Transcribe the records that follow in their entirety, omitting any pictures.

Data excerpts
·····

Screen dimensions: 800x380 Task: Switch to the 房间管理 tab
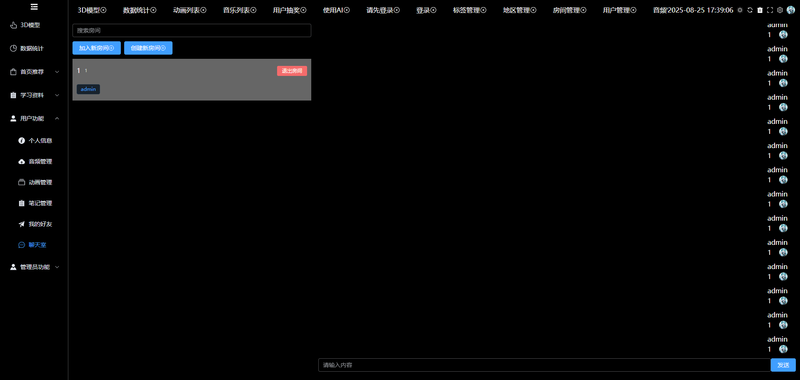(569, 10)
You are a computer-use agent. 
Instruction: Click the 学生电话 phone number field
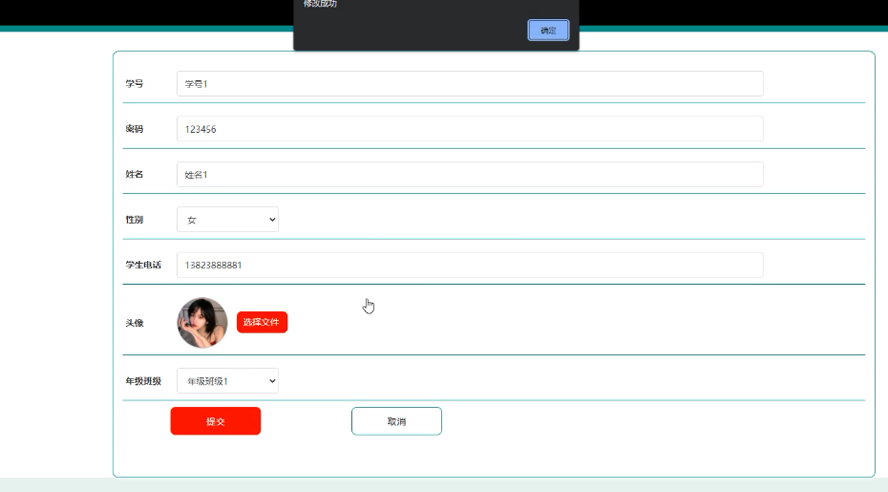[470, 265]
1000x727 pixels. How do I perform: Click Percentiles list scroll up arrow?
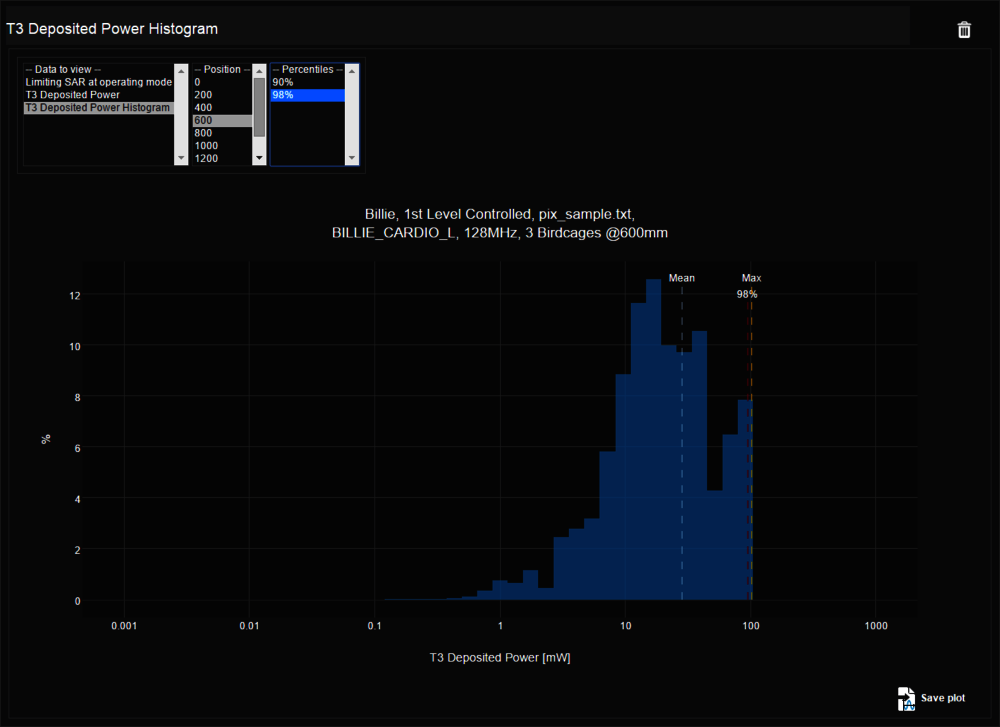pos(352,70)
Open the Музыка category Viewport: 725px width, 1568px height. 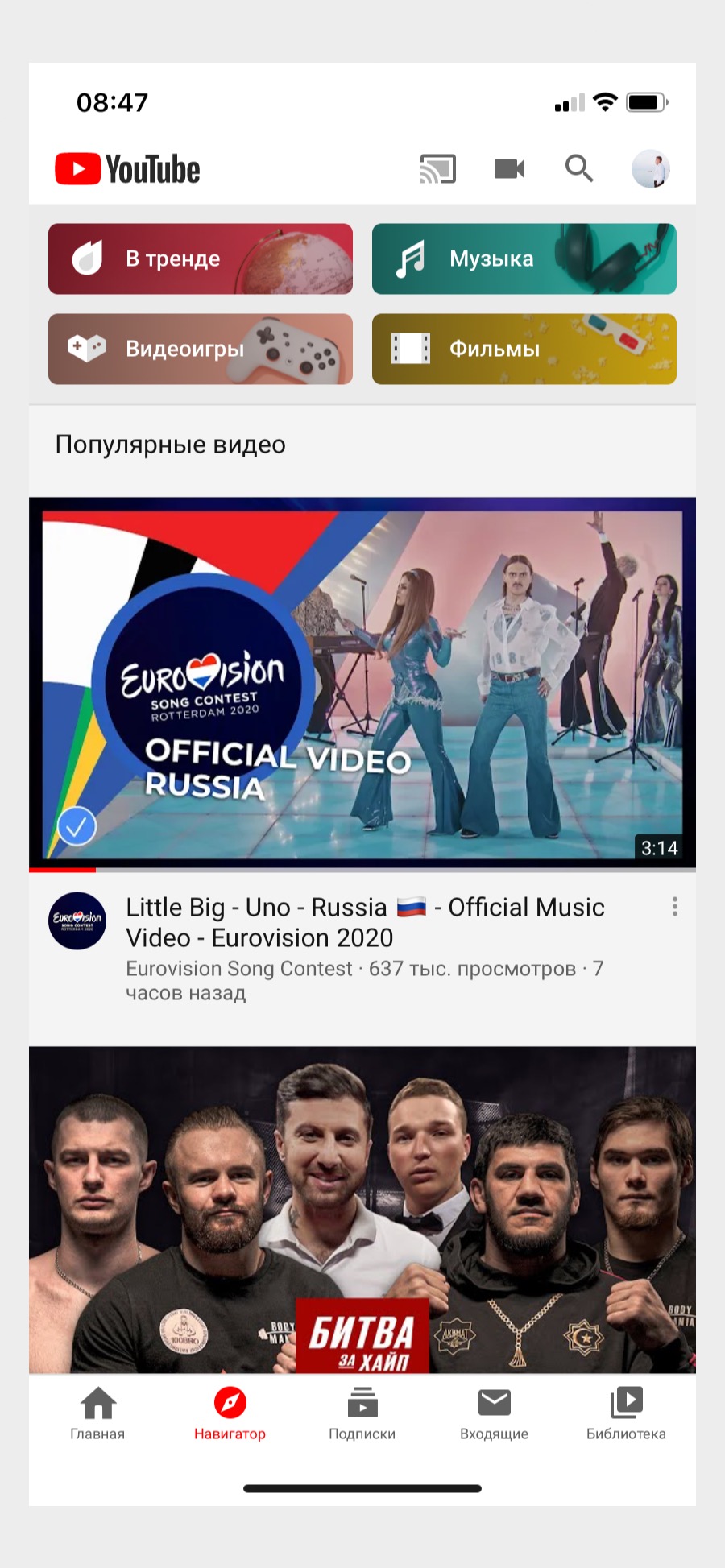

·····

SOLUTION FOR THIS EXERCISE —
Screen dimensions: 800x380 Task: Switch to the 房间管理 tab
(569, 10)
You are a computer-use agent. 
Instruction: Click the 学生电话 phone number field
[470, 265]
1000x727 pixels. How do I perform: Click Percentiles list scroll up arrow?
pos(352,70)
Open the Музыка category Viewport: 725px width, 1568px height. 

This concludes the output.